September 13, 2014 | Author: | Posted in Investing

Only 4 years ago, the government made use of taxpayer’s cash to pay $45 million to rescue financial institutions of America from failing like the Bank of America. Despite that noble effort, this financial institution has been implicated in many investigations for deceptive financial doings ranging from foreign-exchange to home loans. Consequently, it has paid millions in litigation. Now, the second-largest bank in this nation in terms of assets needs to grab $4.95 from individuals who are barely making it in this economy and are so desperate to get a bank account that they will accept one without any ancillary services. Is this just a sign of frugal banking practices or a sign of something larger taking place, perhaps like a tiny zit that becomes malignant. There is something weird going on here.

B of A has offered a checkless checking account for an established fee of $4.95. However, this very basic account will not allow overdrafts. It’s a modest charge targeted for low-income clients who are simply in dire need of a basic checking account. While this is not nearly pricey enough to alarm anyone, particularly customers or legislators, this small change in their banking strategy could hide a a greater threat about the banking sector and the economic climate itself.

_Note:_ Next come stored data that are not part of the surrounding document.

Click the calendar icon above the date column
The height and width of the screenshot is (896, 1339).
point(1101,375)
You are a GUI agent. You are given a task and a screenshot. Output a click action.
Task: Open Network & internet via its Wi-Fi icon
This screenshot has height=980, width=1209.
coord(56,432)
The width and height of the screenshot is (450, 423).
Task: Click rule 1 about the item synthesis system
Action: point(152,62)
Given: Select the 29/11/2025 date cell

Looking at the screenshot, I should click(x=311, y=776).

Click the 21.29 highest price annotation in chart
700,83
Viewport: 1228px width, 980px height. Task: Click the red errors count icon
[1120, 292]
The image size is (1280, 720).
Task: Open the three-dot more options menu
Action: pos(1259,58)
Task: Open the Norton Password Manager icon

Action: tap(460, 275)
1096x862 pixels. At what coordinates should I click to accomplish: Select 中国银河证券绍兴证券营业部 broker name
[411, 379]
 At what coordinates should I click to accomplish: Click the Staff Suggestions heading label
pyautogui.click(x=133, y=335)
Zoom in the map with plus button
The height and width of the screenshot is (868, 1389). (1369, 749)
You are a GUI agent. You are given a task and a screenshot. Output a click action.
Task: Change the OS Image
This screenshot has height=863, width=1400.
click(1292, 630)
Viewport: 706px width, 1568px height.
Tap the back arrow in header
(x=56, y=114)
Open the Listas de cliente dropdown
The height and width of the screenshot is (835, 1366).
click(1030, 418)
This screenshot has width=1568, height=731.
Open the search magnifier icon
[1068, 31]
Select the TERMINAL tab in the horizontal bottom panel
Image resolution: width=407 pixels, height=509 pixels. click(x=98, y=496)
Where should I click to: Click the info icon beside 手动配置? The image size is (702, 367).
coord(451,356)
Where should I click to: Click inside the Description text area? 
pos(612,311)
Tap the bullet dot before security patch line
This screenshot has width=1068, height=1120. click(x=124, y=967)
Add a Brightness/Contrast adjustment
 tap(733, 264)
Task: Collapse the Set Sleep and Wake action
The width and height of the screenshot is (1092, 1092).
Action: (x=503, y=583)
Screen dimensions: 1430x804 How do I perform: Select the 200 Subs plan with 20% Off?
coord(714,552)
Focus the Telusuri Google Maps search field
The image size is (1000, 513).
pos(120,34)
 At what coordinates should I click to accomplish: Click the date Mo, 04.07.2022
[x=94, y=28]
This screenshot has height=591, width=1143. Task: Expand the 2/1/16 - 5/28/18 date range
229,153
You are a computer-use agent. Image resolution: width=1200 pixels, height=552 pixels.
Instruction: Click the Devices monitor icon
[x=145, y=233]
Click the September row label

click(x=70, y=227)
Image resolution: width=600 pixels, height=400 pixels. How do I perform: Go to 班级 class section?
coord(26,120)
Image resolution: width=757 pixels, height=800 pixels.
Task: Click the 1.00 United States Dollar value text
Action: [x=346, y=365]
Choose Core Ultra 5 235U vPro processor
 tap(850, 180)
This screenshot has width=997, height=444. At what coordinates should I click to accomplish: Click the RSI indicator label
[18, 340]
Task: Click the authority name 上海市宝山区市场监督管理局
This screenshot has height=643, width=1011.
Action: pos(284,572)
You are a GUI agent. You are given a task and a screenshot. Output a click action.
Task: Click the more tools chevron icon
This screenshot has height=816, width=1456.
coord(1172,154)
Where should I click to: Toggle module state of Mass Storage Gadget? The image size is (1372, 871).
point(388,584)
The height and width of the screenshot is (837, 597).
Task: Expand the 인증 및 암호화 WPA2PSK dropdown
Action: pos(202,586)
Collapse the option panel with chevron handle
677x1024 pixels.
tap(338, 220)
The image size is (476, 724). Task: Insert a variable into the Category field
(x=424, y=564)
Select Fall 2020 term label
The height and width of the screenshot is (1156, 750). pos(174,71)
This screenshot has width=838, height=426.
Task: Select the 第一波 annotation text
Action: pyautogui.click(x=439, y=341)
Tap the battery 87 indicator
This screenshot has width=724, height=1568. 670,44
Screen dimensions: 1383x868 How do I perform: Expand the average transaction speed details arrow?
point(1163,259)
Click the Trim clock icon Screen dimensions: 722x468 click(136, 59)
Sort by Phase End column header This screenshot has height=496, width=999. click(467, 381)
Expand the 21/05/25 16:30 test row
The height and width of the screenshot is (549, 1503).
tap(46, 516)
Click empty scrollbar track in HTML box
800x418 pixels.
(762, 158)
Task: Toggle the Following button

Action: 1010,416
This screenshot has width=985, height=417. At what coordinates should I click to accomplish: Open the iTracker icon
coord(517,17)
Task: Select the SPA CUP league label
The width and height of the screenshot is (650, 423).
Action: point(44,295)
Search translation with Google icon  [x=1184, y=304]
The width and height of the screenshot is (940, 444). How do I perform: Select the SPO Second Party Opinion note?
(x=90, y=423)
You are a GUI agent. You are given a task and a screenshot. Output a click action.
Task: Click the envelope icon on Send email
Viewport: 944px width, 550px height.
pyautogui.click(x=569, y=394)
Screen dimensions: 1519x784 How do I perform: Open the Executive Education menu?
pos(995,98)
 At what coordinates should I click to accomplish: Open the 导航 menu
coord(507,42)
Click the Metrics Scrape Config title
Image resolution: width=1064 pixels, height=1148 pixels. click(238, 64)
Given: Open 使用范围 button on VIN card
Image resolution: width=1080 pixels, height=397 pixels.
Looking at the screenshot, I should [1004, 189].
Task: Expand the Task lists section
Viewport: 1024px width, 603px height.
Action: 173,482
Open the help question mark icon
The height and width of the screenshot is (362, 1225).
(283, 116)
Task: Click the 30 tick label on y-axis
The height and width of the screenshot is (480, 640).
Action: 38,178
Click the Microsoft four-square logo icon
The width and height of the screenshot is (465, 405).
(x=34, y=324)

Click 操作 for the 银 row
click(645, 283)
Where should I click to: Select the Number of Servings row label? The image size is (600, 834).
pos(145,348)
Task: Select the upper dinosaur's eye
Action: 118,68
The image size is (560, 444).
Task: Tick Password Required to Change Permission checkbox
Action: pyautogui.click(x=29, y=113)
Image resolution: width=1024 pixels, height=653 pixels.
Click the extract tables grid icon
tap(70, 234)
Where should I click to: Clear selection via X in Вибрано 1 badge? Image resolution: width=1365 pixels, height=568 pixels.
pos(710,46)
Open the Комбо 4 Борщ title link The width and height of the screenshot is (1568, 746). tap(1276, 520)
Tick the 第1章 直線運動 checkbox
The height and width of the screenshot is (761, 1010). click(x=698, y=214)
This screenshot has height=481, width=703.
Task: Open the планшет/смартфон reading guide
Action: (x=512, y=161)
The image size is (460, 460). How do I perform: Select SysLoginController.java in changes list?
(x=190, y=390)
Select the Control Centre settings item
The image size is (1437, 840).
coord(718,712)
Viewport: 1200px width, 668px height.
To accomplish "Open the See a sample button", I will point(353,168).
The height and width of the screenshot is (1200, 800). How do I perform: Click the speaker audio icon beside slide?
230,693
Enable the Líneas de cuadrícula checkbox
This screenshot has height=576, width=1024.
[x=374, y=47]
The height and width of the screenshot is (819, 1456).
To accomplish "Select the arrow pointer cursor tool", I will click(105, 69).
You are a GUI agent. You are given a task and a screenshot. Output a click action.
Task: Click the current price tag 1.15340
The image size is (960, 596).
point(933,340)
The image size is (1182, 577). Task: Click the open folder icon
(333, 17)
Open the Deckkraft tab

Here are three reasons why I classify this as an anomaly:

* In today’s world of banking, no frill accounts are usually free. In fact, free checking is now the new normal.

2. This bank has actually been attempting to reintroduce the idea of a basic banking fee since 2011. The experiment started by asking banking clients in 3 states–namely, Arizona, Georgia, and Massachusetts–for a flat charge varying between $6 to $9 each month for a simple checking account. The suggestion did not work very well and the whole program was a mess. But, then, again in 2012, they tried it once more, and this time around 10 million consumers whined and complained about it.

* There are no waivers. While megabanks do have payable accounts, they likewise have certain conditions to waive the cost– like direct deposits from employers or keeping a certain checking account balance.

Why is a multibillion dollar financial institution asking low-end consumers for petty cash? Why is it seeking a policy that that most other financial institutions consider too silly to think about? Is it from petty reasoning, unmitigated piggishness or hopeless necessity? Truthfully, our only hope as Americans is to not try and figure out this insanity but move our commitment from printed fiat money back to the only true cash, which is God’s Money– Gold and Silver.